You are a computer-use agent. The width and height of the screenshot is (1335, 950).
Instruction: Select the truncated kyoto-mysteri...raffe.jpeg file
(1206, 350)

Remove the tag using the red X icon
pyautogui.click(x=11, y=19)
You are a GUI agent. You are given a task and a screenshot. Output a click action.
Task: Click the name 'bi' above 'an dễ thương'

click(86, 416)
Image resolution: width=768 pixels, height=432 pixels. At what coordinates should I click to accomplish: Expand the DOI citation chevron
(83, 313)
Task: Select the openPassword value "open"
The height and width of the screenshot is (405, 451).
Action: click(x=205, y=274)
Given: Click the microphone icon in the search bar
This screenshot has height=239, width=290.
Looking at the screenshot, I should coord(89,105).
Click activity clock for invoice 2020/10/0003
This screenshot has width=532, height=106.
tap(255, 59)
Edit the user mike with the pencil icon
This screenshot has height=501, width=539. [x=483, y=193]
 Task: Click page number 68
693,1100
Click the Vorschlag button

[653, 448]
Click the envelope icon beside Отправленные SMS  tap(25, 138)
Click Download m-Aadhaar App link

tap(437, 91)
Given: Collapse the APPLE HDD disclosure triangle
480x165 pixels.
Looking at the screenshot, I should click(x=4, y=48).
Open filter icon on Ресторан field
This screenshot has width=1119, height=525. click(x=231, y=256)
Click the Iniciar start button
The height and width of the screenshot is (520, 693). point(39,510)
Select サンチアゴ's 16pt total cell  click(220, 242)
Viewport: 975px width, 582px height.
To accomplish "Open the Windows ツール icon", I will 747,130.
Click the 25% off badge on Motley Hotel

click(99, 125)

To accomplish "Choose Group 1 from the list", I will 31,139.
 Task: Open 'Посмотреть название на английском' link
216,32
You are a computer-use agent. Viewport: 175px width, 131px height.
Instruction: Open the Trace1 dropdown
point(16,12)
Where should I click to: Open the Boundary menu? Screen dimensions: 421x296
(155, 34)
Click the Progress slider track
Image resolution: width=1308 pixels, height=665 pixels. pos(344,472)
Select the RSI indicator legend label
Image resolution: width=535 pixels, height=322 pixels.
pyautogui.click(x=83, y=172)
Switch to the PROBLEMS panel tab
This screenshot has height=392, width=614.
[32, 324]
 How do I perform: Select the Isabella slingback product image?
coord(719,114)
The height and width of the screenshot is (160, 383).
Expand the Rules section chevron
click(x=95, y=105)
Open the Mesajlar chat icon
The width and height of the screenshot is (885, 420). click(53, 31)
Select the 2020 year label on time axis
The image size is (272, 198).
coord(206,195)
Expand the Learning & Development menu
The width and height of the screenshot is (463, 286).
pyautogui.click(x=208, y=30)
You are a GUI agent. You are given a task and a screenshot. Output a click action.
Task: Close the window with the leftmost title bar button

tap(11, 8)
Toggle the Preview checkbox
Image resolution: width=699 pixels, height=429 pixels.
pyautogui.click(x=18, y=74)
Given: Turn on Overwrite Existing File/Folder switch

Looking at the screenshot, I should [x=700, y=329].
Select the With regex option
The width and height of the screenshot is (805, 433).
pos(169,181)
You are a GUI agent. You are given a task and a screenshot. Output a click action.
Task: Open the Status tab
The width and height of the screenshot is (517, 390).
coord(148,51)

----------------

Exercise brief ▸ All of the material must be written out again exactly.

Task answer ▸
You are a computer-use agent. The width and height of the screenshot is (1335, 950).
Instruction: Select the truncated kyoto-mysteri...raffe.jpeg file
(1206, 350)

Remove the tag using the red X icon
pyautogui.click(x=11, y=19)
You are a GUI agent. You are given a task and a screenshot. Output a click action.
Task: Click the name 'bi' above 'an dễ thương'

click(86, 416)
Image resolution: width=768 pixels, height=432 pixels. At what coordinates should I click to accomplish: Expand the DOI citation chevron
(83, 313)
Task: Select the openPassword value "open"
The height and width of the screenshot is (405, 451).
Action: click(x=205, y=274)
Given: Click the microphone icon in the search bar
This screenshot has height=239, width=290.
Looking at the screenshot, I should coord(89,105).
Click activity clock for invoice 2020/10/0003
This screenshot has width=532, height=106.
tap(255, 59)
Edit the user mike with the pencil icon
This screenshot has height=501, width=539. [x=483, y=193]
 Task: Click page number 68
693,1100
Click the Vorschlag button

[653, 448]
Click the envelope icon beside Отправленные SMS  tap(25, 138)
Click Download m-Aadhaar App link

tap(437, 91)
Given: Collapse the APPLE HDD disclosure triangle
480x165 pixels.
Looking at the screenshot, I should click(x=4, y=48).
Open filter icon on Ресторан field
This screenshot has width=1119, height=525. click(x=231, y=256)
Click the Iniciar start button
The height and width of the screenshot is (520, 693). point(39,510)
Select サンチアゴ's 16pt total cell  click(220, 242)
Viewport: 975px width, 582px height.
To accomplish "Open the Windows ツール icon", I will 747,130.
Click the 25% off badge on Motley Hotel

click(99, 125)

To accomplish "Choose Group 1 from the list", I will 31,139.
 Task: Open 'Посмотреть название на английском' link
216,32
You are a computer-use agent. Viewport: 175px width, 131px height.
Instruction: Open the Trace1 dropdown
point(16,12)
Where should I click to: Open the Boundary menu? Screen dimensions: 421x296
(155, 34)
Click the Progress slider track
Image resolution: width=1308 pixels, height=665 pixels. pos(344,472)
Select the RSI indicator legend label
Image resolution: width=535 pixels, height=322 pixels.
pyautogui.click(x=83, y=172)
Switch to the PROBLEMS panel tab
This screenshot has height=392, width=614.
[32, 324]
 How do I perform: Select the Isabella slingback product image?
coord(719,114)
The height and width of the screenshot is (160, 383).
Expand the Rules section chevron
click(x=95, y=105)
Open the Mesajlar chat icon
The width and height of the screenshot is (885, 420). click(53, 31)
Select the 2020 year label on time axis
The image size is (272, 198).
coord(206,195)
Expand the Learning & Development menu
The width and height of the screenshot is (463, 286).
pyautogui.click(x=208, y=30)
You are a GUI agent. You are given a task and a screenshot. Output a click action.
Task: Close the window with the leftmost title bar button

tap(11, 8)
Toggle the Preview checkbox
Image resolution: width=699 pixels, height=429 pixels.
pyautogui.click(x=18, y=74)
Given: Turn on Overwrite Existing File/Folder switch

Looking at the screenshot, I should [x=700, y=329].
Select the With regex option
The width and height of the screenshot is (805, 433).
pos(169,181)
You are a GUI agent. You are given a task and a screenshot. Output a click action.
Task: Open the Status tab
The width and height of the screenshot is (517, 390).
coord(148,51)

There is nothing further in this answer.